O kadar saat uykusuzluğun üzerine şehir turuydu, Cornichedi derken öyle yorulmuşuz ki otele dönüp hem bir duş alıp hem de dinlenmeye karar verdik. Bunda en büyük pay akşam gideceğimiz restoranda dinç olup yediklerimizin tadını çıkarmaktı dersem yalan olmaz. Bindik taksiye geldik Mayrig’e. Mayrig bir Ermeni restoranı. Mayrig’in anlamı Anne. İçerisi sessiz sakin nerede ise bizden başka hiç kimse yok. Loş bir ışık hakim restorana. İçerisinin dekorasyonu gözümüzü ve ruhumuzu okşayıp, içimizi ısıtıyor.
Nasıl dediğim kadar var mı sizce de? Garson geliyor. Bizim Türk oldugumuzu anlayınca başlıyor Türkçe konuşmaya. Ardından arak geliyor yanında kuruyemişle birlikte. Bir de minik lahmacunlar. Üzerine susam serpilmiş.
Arak ani rakı bardakları bizim eski rakı bardaklarından. Minik boy. Rakıyı ne boy istersinz diyorlar? 1/4 şişe diyoruz.17.5’luk şişe geliyor. Minik mi minik. Çok hoş. Gelen baharatlı leblebi ve fıstıkların da tadına diyecek yok.
Ardından söylediğimiz meseler geliyor. Bu nefis bir muhammara. İçindek ceviz miktarı o kadar fazla ki yemeye doyamıyoruz.
Patlıcan salatası bildiğimiz gibi, ardından gelen pastırmalı humus da güzel ama üzerindeki pastırmayı söylememize gerek yokmuş. Sade de gayet güzel yenirmiş.

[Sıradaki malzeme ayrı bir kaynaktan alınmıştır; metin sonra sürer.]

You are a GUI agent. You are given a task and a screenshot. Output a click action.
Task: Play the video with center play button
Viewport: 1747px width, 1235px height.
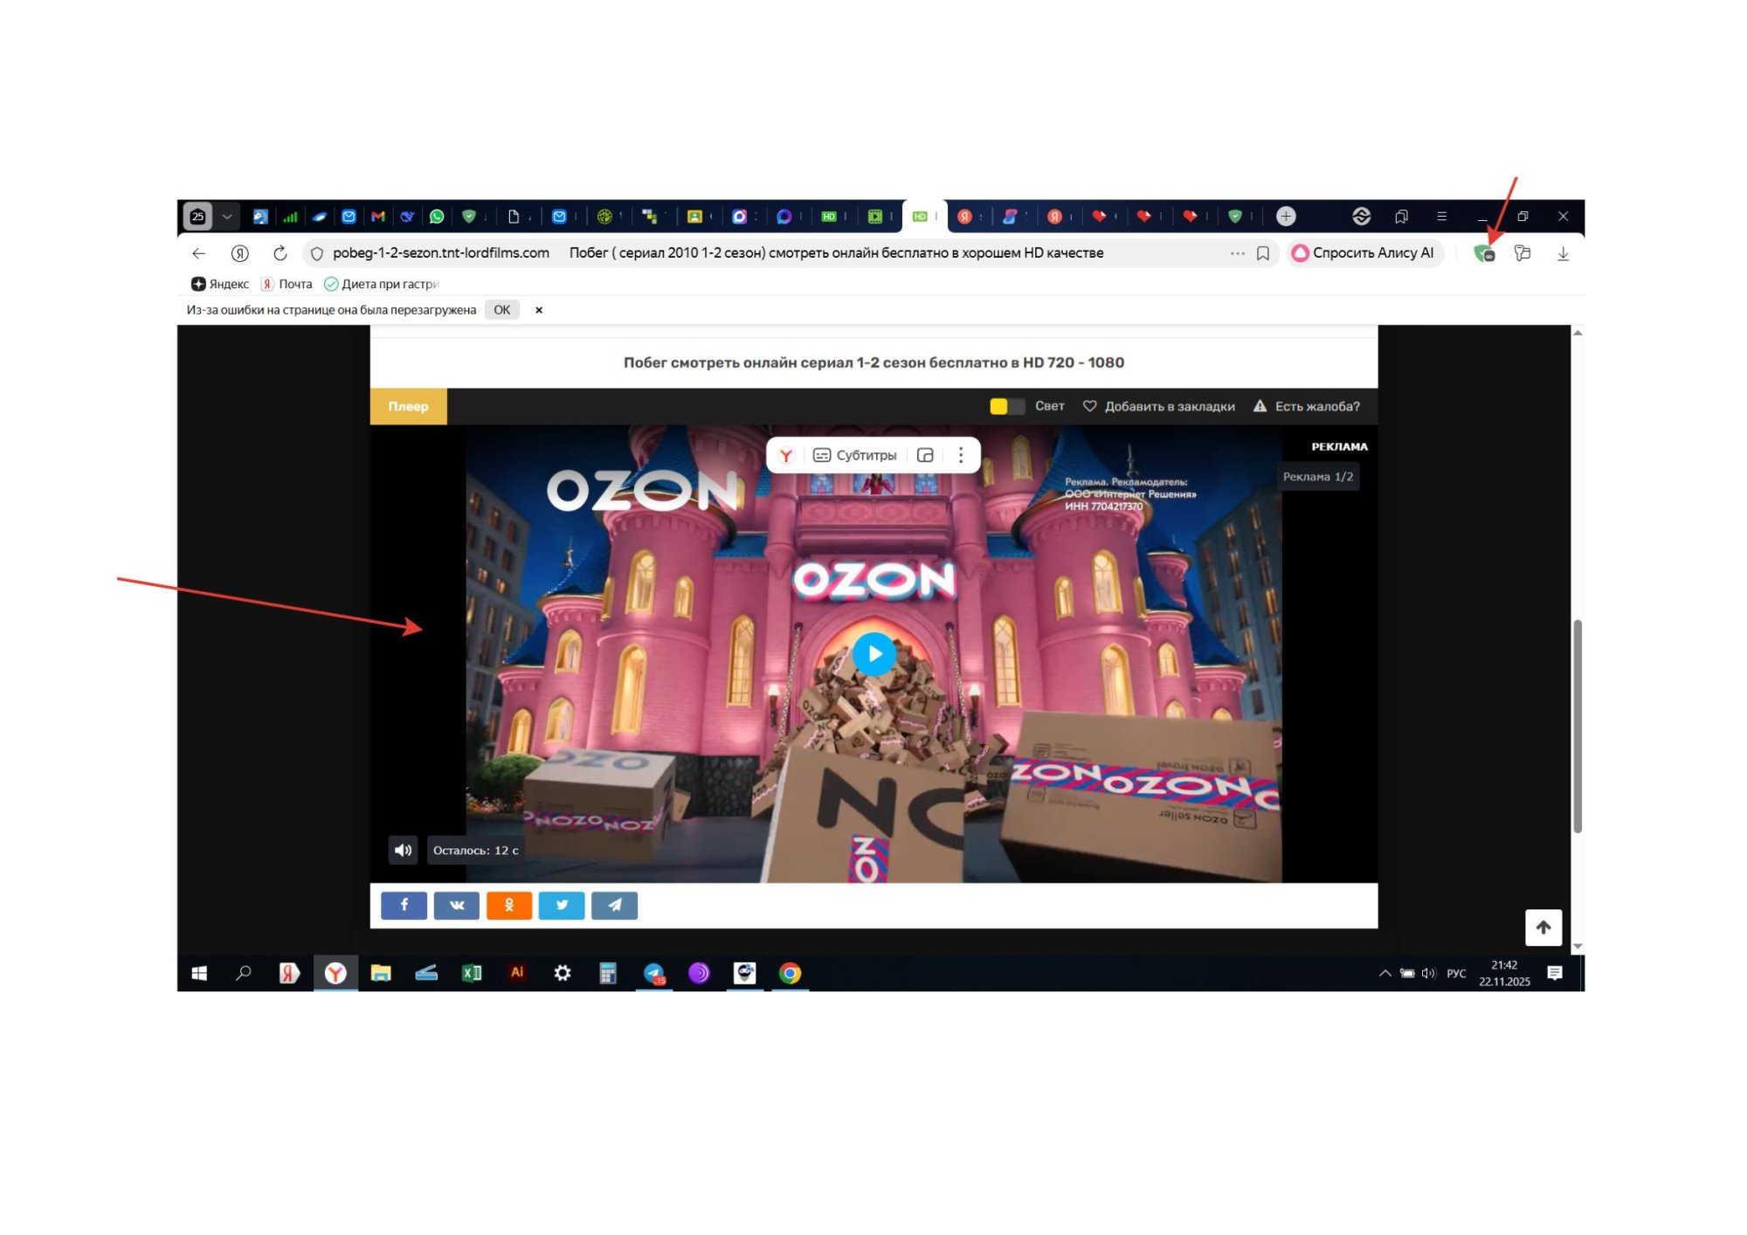click(874, 653)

Nasıl olsa Lübnanda kaldığımız 4 gün boyunca bol bol tabule yiyeceğimizi düşünerek, Mayrig’de Ermeni usulu tabuleyi denemeye karar verdik. Bizim kısırın daha sulusunu, sofraya getirdikleri lahana yapraklarına sararak yenidiğinizi düşünün. Bence çok gerekli bir lezzet değildi ama en azından denemiş olduk.
Bu da zeytin salatası. Tıplı bizim Antakya yöresindeki acı zeytinlerden yapılmış bir salata bu.
Masada kendimizden geçtik. lavaşla birlikte yavaş yavaş sildik ve süpürdük ve et yemeye yer kalmadı.
Tatlı yesek mi diye nerede ise Türkçe olan menüye bir daha göz gezdirdikten sonra vazgeçtik. Birer çay söyledik ve bahçeye çıktık. Bahçede restoranın sahibinin kardeşiyle yaptığımız sohbet tadından yenmeyecek cinstendi.
Yemekler, servis o kadar düzgün garsonlar o kadar iyiydi ki, iki gece sonrası için yeniden rezervasyon yaptırdık restorana. Bu sefer hedef daha önce yiyemediklerimizi yemekti.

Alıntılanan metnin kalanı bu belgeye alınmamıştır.